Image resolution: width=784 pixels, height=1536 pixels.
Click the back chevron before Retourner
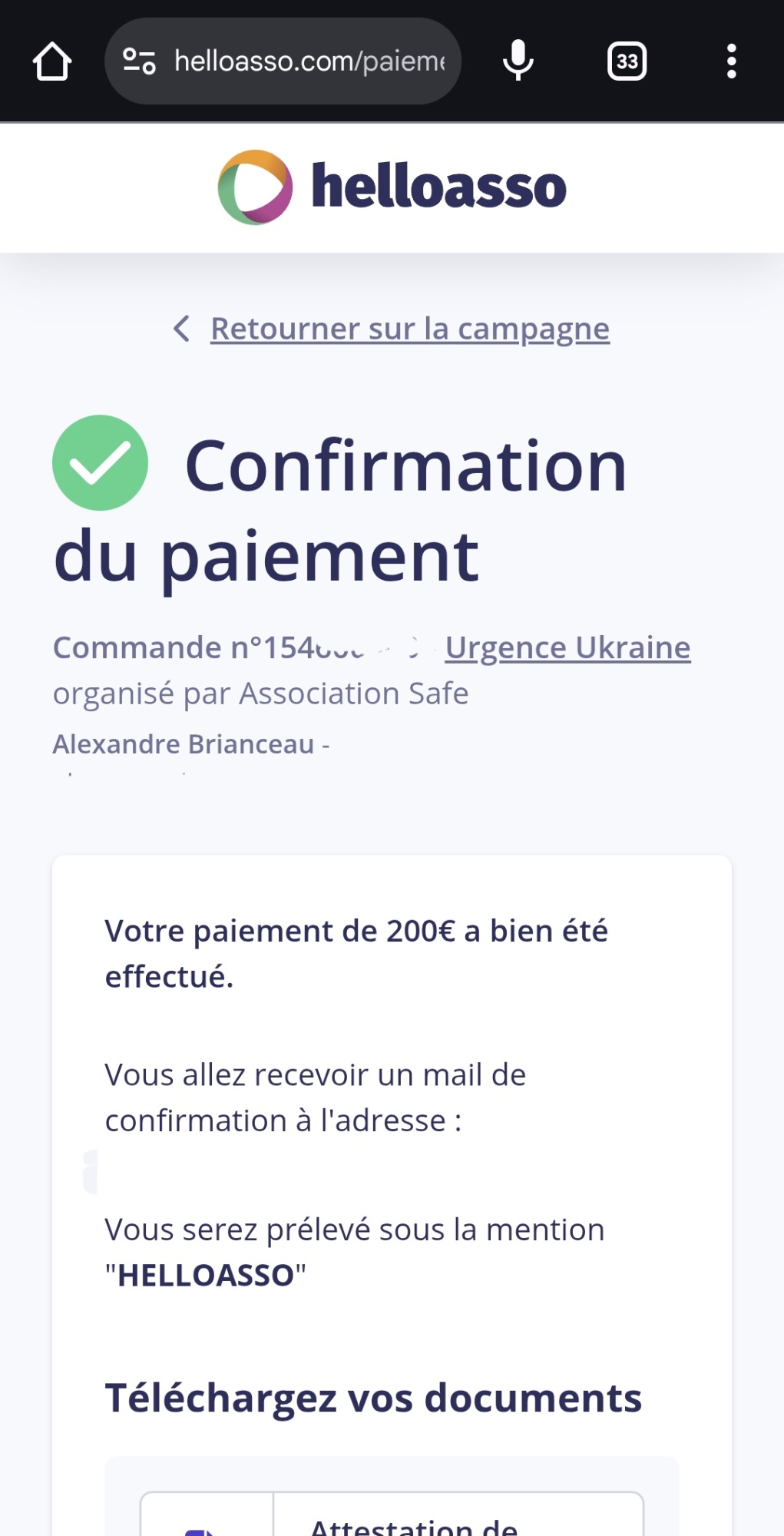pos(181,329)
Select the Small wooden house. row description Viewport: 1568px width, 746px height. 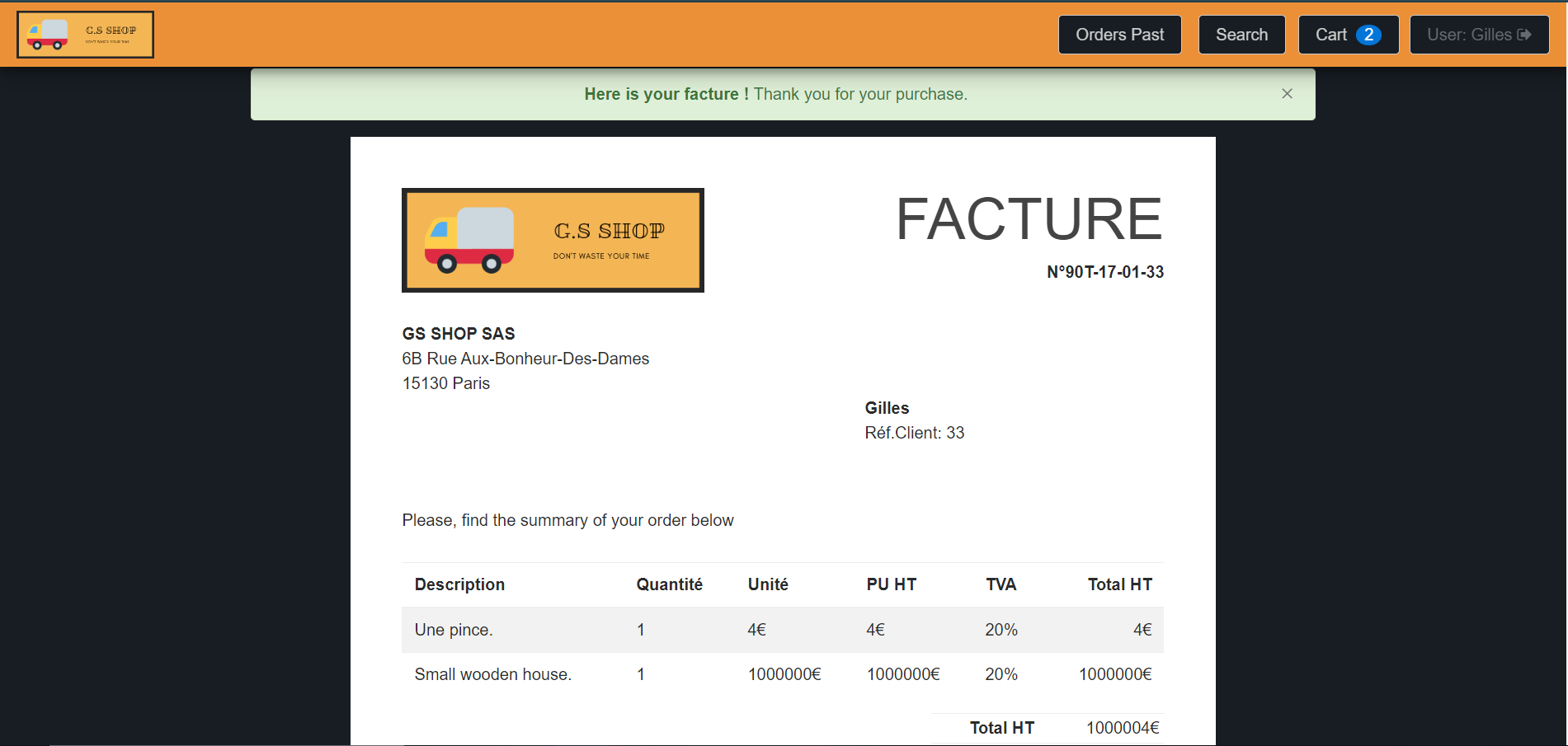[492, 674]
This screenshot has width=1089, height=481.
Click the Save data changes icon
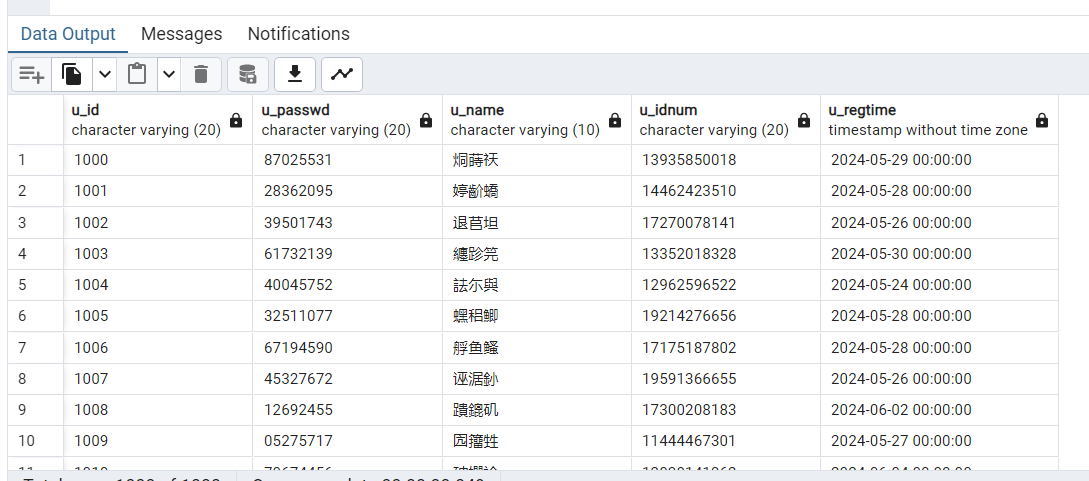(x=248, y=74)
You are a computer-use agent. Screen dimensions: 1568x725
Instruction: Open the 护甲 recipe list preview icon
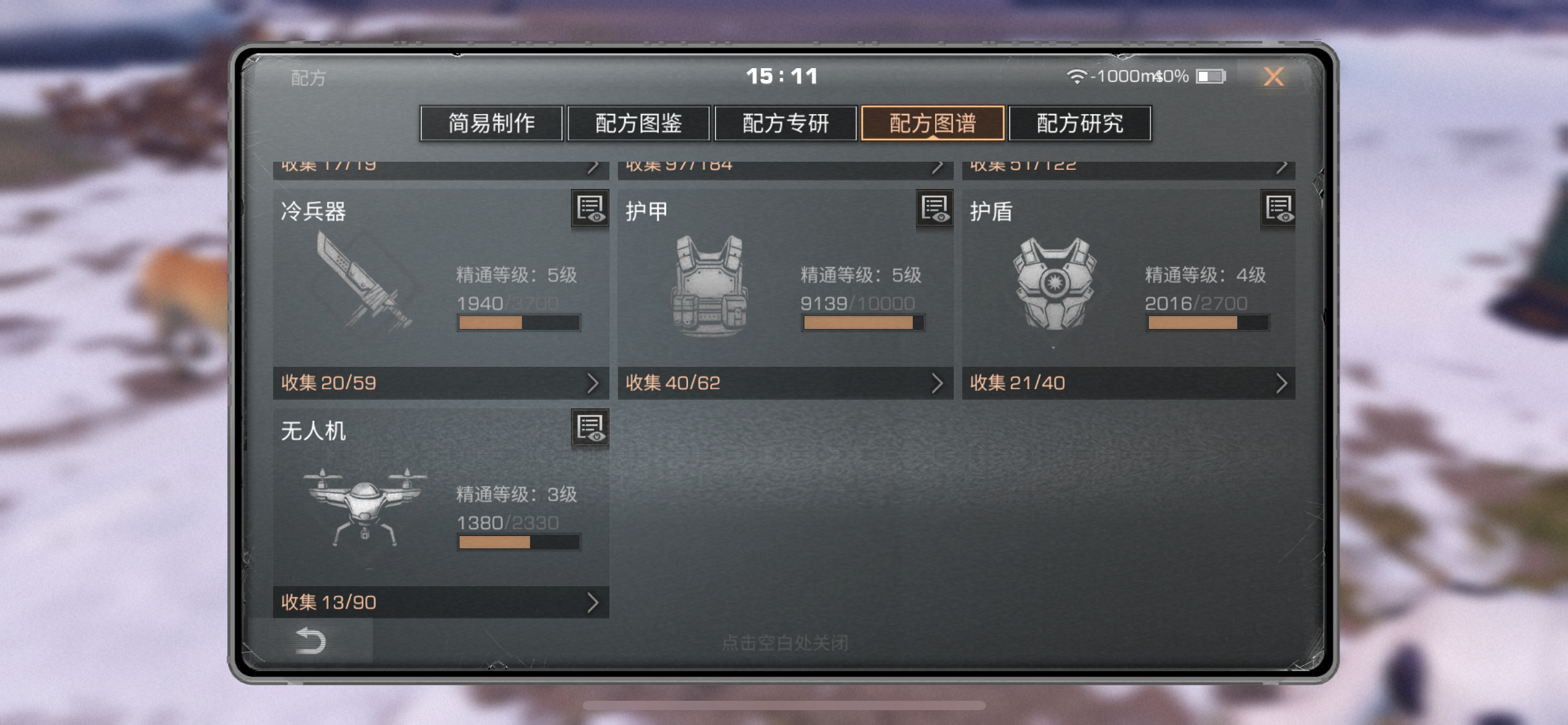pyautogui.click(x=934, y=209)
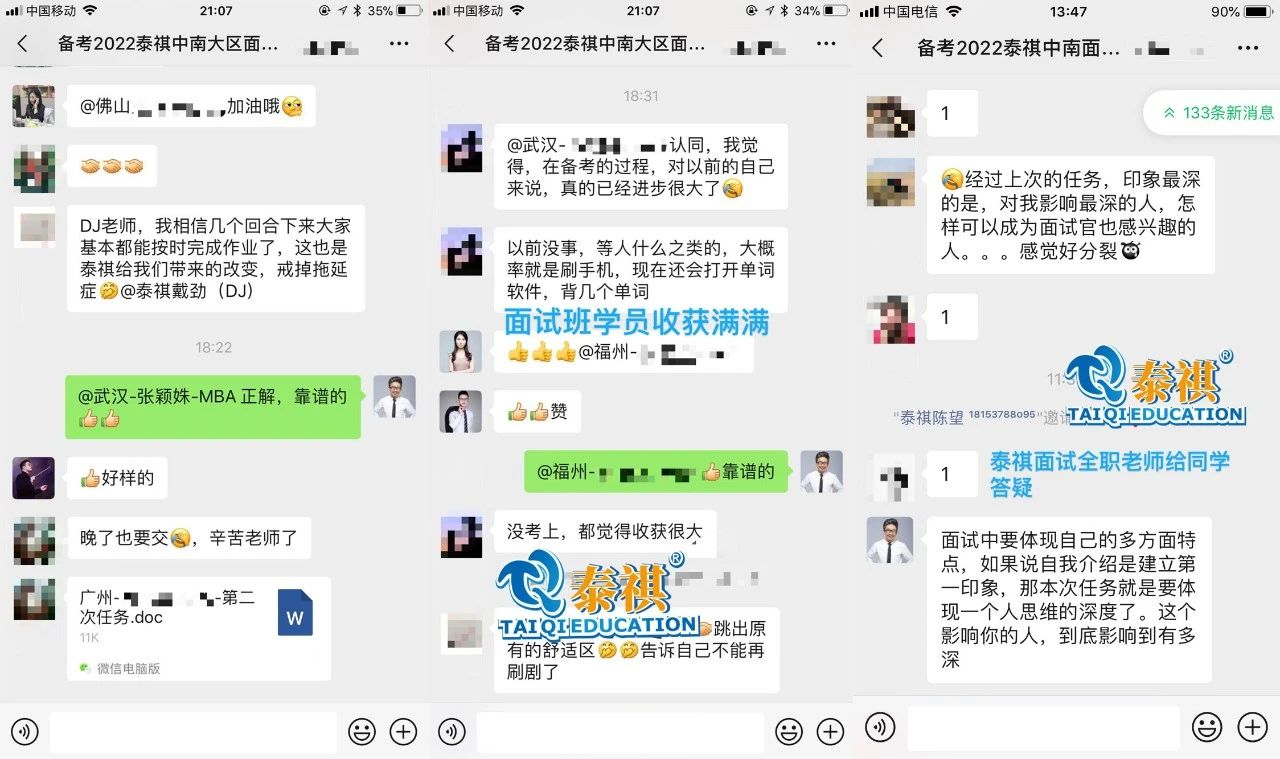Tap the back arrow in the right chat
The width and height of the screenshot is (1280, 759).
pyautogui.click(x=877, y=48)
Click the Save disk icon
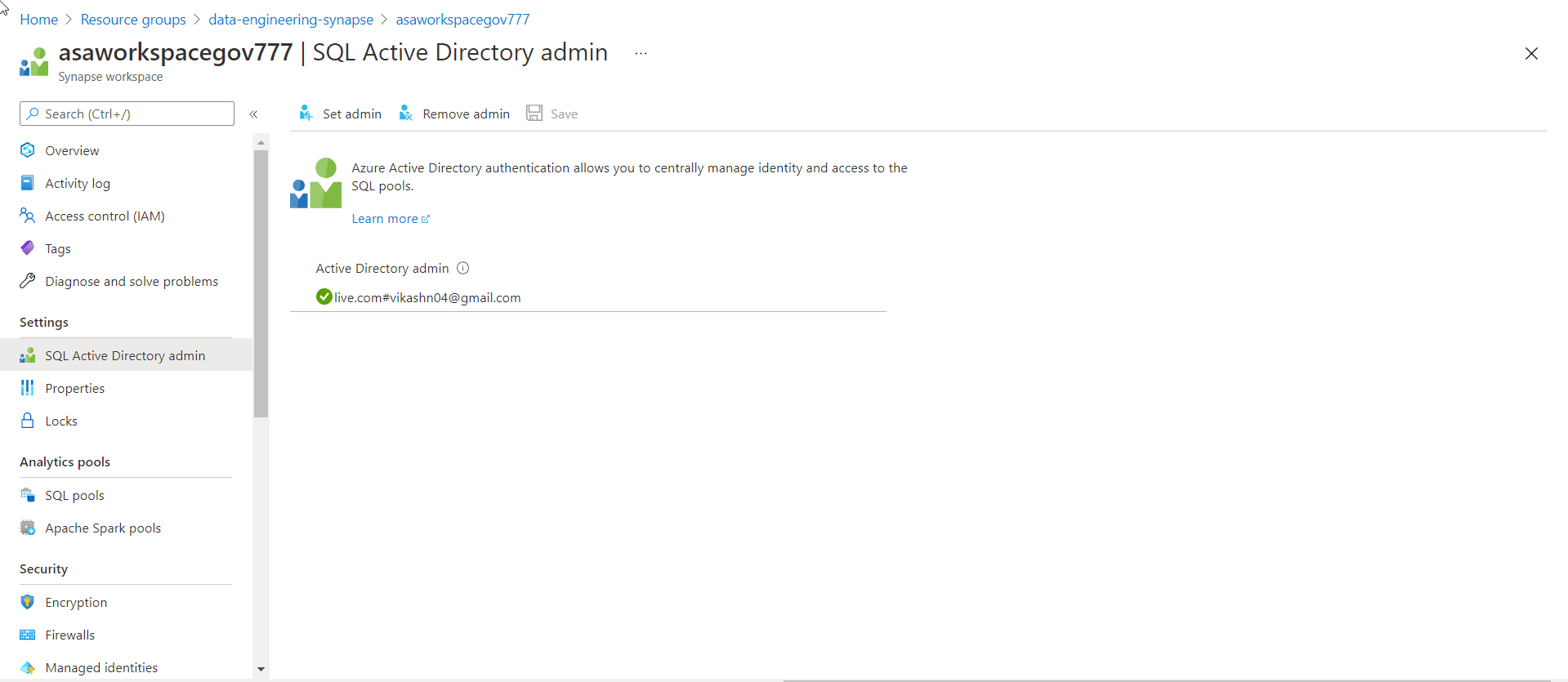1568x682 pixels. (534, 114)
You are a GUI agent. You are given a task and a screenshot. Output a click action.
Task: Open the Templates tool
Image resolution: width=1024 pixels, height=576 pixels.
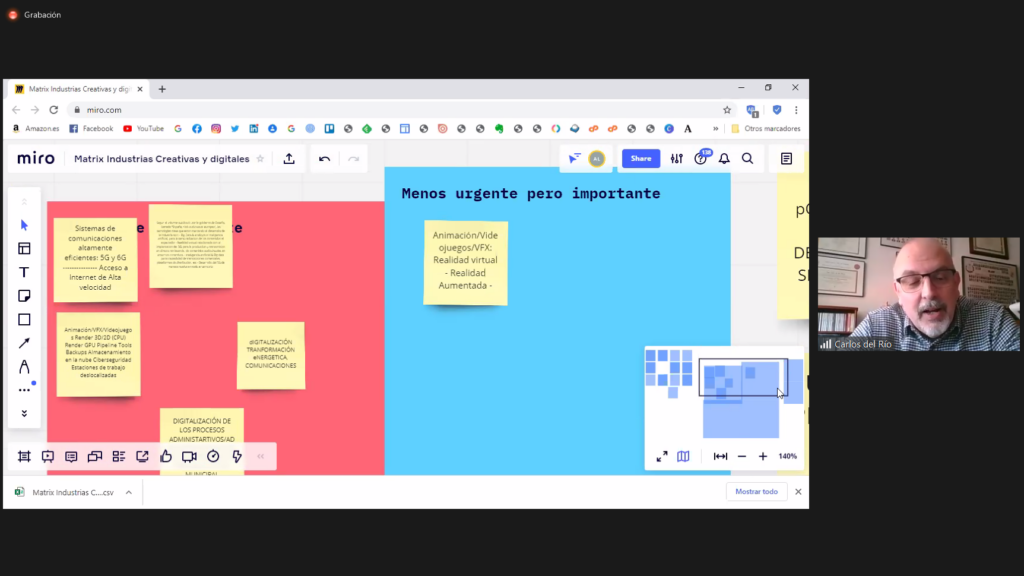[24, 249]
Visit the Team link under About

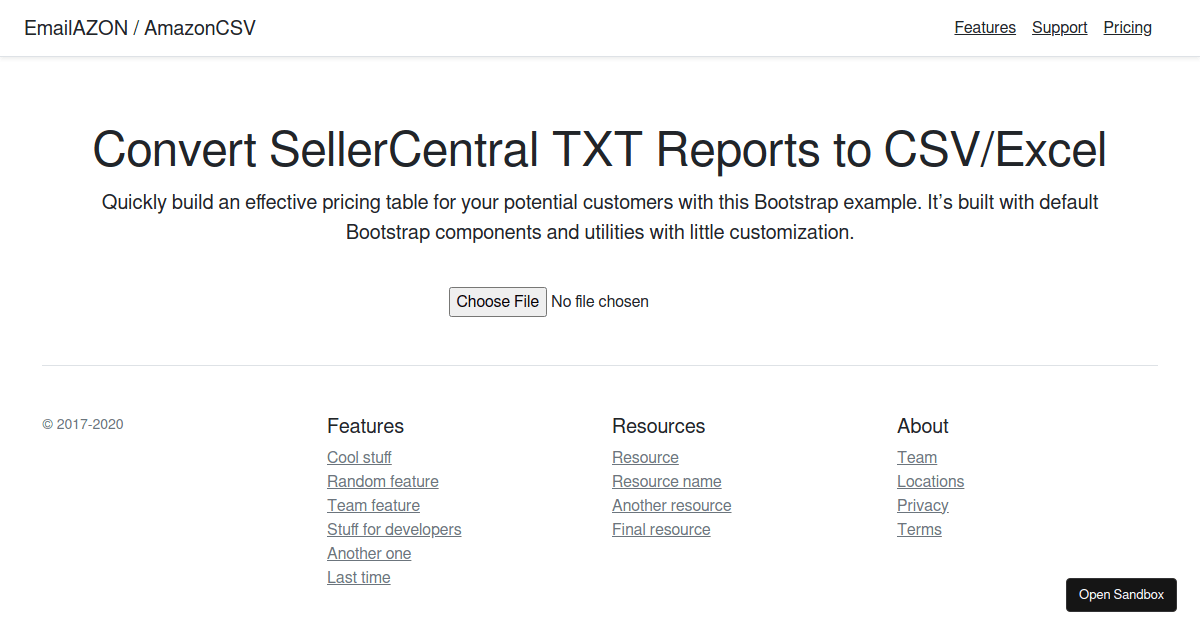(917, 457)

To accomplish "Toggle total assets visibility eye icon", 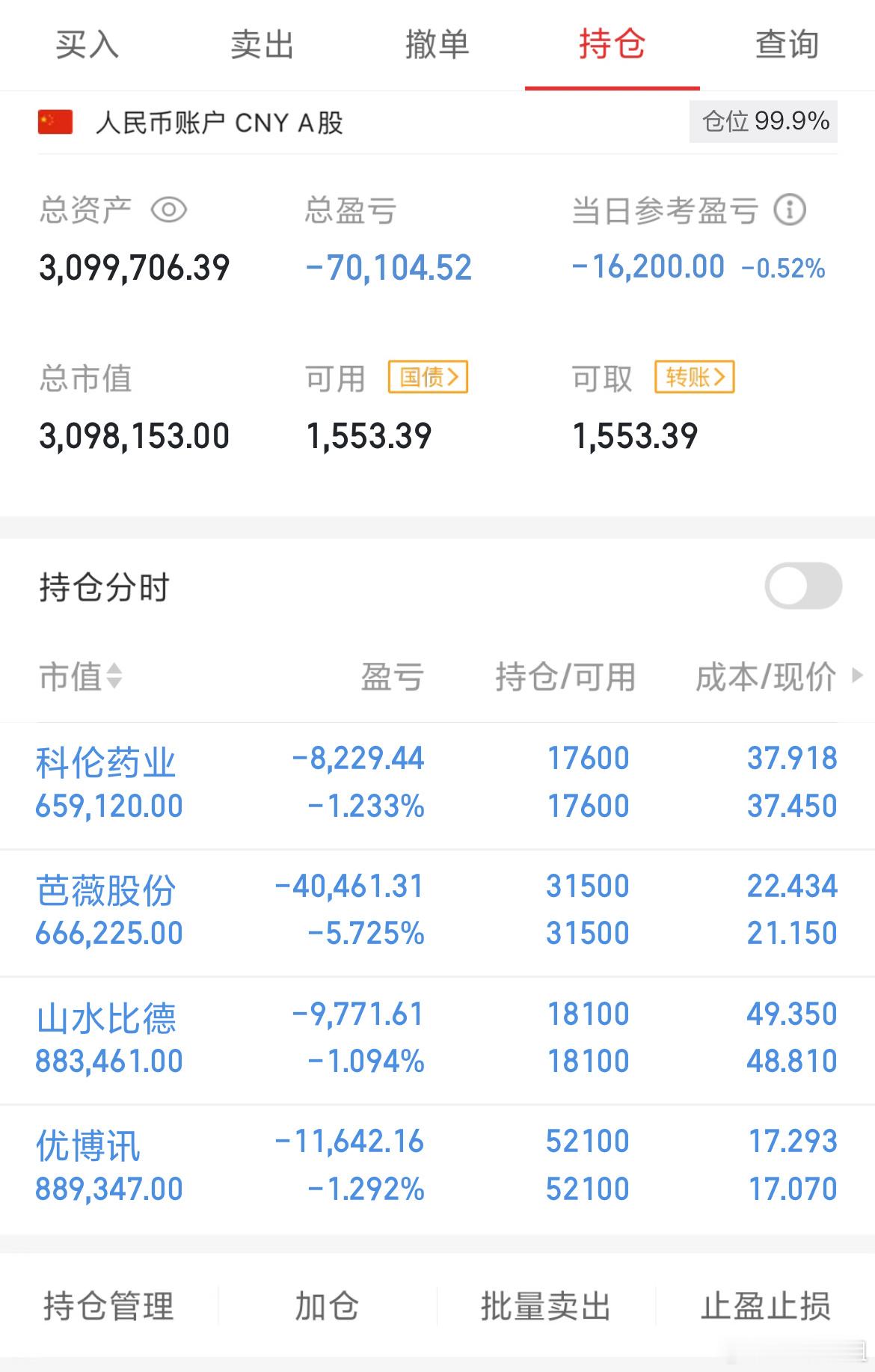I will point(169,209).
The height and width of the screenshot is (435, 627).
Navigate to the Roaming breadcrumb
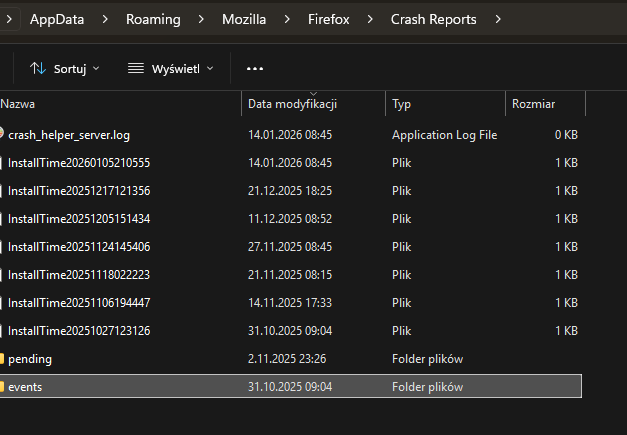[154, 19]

- [TO DO]: Print exactly the lines from the line with "The height and" through the end of the data, both ends included, and print no pictures.

- [ANSWER TO THE EXERCISE]:
The height and width of the screenshot is (435, 627).
Navigate to the Roaming breadcrumb
[154, 19]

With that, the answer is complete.